Flags, Quivers and Invariant Theory in Lie Representation Theory

The scientific objective of the project was to apply new emerging theories, like the geometry of path algebras, asymptotics of representations, crystal theory and non-commutative geometry, to Lie representation theory. A second goal was to allow young researchers to enter deeply in the field and acquire a polyvalent quality by the multidisciplinary aspect.

This four year project was very successful in reaching these objectives, as could be inferred by a quick look at some numbers. There were more than 1,000 publications by the team members, of which over 450 resulted directly from the project and 182 involved recruited researchers, 22 workshops and associated events were organised and about 500 person months of hired researchers were realised.

The scientific breakthroughs of the project covered almost completely the milestones set out in the planning and, in addition, several important new developments were derived by the results. A few, representative, scientific results were the following:

1. relating a certain class of finite dimensional representations of the loop algebra to certain Schubert varieties in the affine Grassmanian. The Kirillov-Reshetikkin modules and Weyl modules were in fact all Demazure modules, thus solving the Chari-Pressley conjecture.
2. in the simply-laced case a full theory of Demazure flags was established.
3. a complex classification of orbital varieties which were hyper surfaces in the nil radical of a parabolic for classical Lie algebras was obtained.
4. the Shapovalev-Kac determinant was calculated under some new conditions.
5. unanticipated significant new developments appeared in the study of invariants for parabolic actions. A slice theorem for parabolics of type A was proved and its relation to maximal Poisson commutative subalgebras similar to the mathematics of the Toda lattice was obtained.
6. new connections between representation theory and analytic number theory led to important information on L-functions.
7. non-commutative geometry allowed for gluing of infinite families of moduli spaces into a non-commutative variety. Moduli spaces of canonical linear control systems were glued and the resulting variety was identified as a specific open of an infinite Grasmannian.
8. development of the theory of cluster categories and algebras including results on cluster quivers of minimal type.
9. a solution at the Kac-Kazhdan conjecture in the general super case was obtained.
10. verification of the De Concini-Kac-Procesi conjecture on the dimension of irreducible representations of quantum groups at roots of unity.
11. the affine version of the Vogan conjecture was established in the theory of vertex algebras and conformal Lie algebras via a twisted affine generalisation of Kostant’s theory of multiplets.
12. iterated twisted algebras were introduced and an invariance under twisting theorem was proved via the relation of previously unconnected results from Hopf algebra theory and physics.
13. the training programme for young researchers was very intensive.

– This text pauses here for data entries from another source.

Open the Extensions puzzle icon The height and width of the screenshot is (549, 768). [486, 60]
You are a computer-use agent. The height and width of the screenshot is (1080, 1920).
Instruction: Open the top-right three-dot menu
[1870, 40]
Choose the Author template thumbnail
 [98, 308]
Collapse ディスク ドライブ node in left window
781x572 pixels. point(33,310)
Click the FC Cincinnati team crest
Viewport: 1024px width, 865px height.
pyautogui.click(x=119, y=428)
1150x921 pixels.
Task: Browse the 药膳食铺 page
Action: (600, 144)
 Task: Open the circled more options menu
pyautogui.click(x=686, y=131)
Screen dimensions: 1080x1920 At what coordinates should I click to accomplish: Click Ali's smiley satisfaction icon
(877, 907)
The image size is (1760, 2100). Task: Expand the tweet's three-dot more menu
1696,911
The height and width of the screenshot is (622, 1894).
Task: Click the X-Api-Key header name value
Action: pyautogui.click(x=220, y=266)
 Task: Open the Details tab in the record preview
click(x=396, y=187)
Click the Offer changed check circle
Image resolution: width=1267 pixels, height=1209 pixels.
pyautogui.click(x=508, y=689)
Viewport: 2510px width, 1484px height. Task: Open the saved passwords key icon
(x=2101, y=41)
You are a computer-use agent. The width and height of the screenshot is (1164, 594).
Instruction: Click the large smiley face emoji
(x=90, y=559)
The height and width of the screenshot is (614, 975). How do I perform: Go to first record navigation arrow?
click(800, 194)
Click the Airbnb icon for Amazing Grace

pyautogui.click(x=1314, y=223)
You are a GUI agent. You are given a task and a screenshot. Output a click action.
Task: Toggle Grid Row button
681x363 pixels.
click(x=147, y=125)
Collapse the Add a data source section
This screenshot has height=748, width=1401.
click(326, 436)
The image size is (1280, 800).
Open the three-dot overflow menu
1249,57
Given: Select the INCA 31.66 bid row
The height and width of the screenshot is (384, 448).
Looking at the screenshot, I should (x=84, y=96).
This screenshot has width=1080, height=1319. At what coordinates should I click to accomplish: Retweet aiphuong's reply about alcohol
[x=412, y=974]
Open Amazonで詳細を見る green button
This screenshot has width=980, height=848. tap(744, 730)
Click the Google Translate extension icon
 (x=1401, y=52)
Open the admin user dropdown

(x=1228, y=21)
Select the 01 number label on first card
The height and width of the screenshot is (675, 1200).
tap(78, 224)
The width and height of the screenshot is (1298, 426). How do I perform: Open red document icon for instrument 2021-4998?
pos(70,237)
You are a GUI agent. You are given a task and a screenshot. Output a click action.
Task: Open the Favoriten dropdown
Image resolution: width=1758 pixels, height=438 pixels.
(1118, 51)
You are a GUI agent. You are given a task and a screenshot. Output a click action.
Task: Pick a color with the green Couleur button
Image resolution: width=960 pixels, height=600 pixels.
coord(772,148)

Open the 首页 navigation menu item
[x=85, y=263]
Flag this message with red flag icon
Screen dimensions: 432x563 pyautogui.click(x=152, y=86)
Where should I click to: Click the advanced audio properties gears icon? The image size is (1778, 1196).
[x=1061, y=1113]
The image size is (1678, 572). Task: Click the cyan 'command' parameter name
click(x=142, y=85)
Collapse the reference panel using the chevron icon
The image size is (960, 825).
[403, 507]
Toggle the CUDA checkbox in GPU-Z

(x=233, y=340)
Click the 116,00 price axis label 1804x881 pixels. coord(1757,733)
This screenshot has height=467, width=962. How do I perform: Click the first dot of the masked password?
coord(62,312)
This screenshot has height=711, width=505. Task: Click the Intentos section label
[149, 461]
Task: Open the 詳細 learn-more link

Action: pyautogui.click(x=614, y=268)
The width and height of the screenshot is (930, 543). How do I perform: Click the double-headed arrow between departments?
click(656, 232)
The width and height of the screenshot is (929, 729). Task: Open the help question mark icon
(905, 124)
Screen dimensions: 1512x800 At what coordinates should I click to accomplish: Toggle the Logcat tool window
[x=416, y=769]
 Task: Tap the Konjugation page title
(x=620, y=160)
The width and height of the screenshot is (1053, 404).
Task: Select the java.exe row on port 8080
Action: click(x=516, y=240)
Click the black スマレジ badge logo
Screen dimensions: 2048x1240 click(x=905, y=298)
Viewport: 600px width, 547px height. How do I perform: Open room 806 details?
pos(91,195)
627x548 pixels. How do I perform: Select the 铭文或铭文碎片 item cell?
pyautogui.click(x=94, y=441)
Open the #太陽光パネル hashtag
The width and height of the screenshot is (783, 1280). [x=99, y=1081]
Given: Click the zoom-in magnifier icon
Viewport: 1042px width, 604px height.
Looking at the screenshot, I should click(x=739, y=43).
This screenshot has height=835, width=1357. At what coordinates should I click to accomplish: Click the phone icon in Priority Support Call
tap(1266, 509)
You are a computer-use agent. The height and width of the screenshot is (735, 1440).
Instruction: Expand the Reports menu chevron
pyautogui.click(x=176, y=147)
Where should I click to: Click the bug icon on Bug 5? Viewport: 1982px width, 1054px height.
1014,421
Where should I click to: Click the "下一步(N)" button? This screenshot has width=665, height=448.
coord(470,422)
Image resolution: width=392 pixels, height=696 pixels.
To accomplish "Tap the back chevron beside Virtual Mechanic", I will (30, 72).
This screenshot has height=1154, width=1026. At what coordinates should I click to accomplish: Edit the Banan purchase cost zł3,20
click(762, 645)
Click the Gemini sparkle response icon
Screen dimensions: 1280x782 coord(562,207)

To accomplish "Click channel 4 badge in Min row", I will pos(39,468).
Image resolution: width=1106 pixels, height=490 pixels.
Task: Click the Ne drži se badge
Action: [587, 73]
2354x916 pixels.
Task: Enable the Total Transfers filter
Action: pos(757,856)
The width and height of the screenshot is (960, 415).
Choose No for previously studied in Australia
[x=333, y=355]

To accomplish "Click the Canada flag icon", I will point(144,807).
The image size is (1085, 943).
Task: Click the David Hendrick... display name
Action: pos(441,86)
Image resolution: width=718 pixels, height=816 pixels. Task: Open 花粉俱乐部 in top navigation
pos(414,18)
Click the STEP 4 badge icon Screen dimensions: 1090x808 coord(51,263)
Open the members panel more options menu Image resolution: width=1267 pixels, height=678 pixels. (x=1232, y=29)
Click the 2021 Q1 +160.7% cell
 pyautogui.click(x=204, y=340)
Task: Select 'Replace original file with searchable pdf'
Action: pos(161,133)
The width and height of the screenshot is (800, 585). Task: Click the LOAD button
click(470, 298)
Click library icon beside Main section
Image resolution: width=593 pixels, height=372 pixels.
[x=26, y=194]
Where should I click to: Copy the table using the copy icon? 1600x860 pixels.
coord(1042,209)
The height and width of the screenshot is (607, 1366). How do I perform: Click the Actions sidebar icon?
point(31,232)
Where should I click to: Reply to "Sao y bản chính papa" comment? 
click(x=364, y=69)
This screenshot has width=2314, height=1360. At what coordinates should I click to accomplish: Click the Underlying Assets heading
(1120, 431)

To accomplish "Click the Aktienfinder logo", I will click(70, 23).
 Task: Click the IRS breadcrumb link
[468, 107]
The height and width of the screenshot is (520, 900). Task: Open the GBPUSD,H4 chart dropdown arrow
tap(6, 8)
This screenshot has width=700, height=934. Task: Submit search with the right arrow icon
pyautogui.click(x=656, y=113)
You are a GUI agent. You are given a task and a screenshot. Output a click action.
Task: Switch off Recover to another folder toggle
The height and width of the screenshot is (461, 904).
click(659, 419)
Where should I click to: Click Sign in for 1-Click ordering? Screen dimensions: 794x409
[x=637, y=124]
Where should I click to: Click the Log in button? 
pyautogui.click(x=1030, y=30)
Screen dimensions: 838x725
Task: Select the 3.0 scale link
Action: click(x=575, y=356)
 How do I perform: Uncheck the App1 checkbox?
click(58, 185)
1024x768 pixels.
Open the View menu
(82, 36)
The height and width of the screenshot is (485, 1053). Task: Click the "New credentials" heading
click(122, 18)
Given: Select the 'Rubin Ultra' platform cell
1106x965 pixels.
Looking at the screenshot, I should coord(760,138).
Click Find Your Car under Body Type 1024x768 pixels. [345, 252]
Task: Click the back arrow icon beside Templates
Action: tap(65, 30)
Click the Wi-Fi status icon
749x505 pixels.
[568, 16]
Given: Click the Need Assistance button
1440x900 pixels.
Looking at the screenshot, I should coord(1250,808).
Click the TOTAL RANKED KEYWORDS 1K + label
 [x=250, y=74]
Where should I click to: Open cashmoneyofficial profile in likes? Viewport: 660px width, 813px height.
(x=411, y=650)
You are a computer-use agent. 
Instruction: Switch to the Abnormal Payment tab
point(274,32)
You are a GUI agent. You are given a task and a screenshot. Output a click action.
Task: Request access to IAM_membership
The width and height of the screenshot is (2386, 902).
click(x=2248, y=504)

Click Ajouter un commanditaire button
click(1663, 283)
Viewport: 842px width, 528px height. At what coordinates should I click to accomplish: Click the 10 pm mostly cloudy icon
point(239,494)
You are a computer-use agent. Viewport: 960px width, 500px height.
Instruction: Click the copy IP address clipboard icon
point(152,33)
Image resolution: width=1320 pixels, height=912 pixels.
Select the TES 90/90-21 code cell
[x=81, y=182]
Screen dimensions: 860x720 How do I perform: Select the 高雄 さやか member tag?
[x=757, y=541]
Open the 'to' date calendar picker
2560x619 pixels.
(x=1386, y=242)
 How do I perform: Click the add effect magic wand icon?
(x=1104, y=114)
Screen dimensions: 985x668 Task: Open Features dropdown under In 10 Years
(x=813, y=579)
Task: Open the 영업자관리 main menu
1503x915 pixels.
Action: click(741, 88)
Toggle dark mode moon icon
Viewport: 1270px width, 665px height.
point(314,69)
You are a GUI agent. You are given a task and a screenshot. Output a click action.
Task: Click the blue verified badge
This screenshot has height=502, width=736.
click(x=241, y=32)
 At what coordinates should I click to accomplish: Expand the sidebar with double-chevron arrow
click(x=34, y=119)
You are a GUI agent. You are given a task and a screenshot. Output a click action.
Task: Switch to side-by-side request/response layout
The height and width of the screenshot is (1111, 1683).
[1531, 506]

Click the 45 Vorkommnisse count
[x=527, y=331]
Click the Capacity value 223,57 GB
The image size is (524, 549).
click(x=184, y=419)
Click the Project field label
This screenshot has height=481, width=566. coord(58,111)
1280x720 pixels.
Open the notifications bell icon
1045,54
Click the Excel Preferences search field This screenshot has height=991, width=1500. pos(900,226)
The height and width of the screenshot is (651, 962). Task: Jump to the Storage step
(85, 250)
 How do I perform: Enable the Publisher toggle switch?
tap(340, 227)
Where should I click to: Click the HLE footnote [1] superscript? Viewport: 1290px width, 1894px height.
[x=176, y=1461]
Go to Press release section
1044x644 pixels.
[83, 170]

A broad network of regular seminars was set up, enriched with specific training activities, with some of them being organised by the young researchers themselves. Several workshops, out of 22 that were organised in total, focussed entirely on the aspect of training. Many specific courses were organised either in or outside the local doctoral programmes. Associated activities included a Socrates intensive programme, lasting three years, after the second project year and the creation of an international advanced Master’s degree with courses taught by international experts from the Liegrits network. Almost all experienced researchers (ER) in the project, with one exception, continued their research career obtaining grants or positions in Europe or the United States. All early stage researchers (ESR) either obtained their Ph.D. or were about to obtain it by the time of the project completion. The young researchers kept regular contact with their colleagues at other nodes and set up joint activities leading to fruitful cooperations and enhancing the internationalisation aspect of the project research.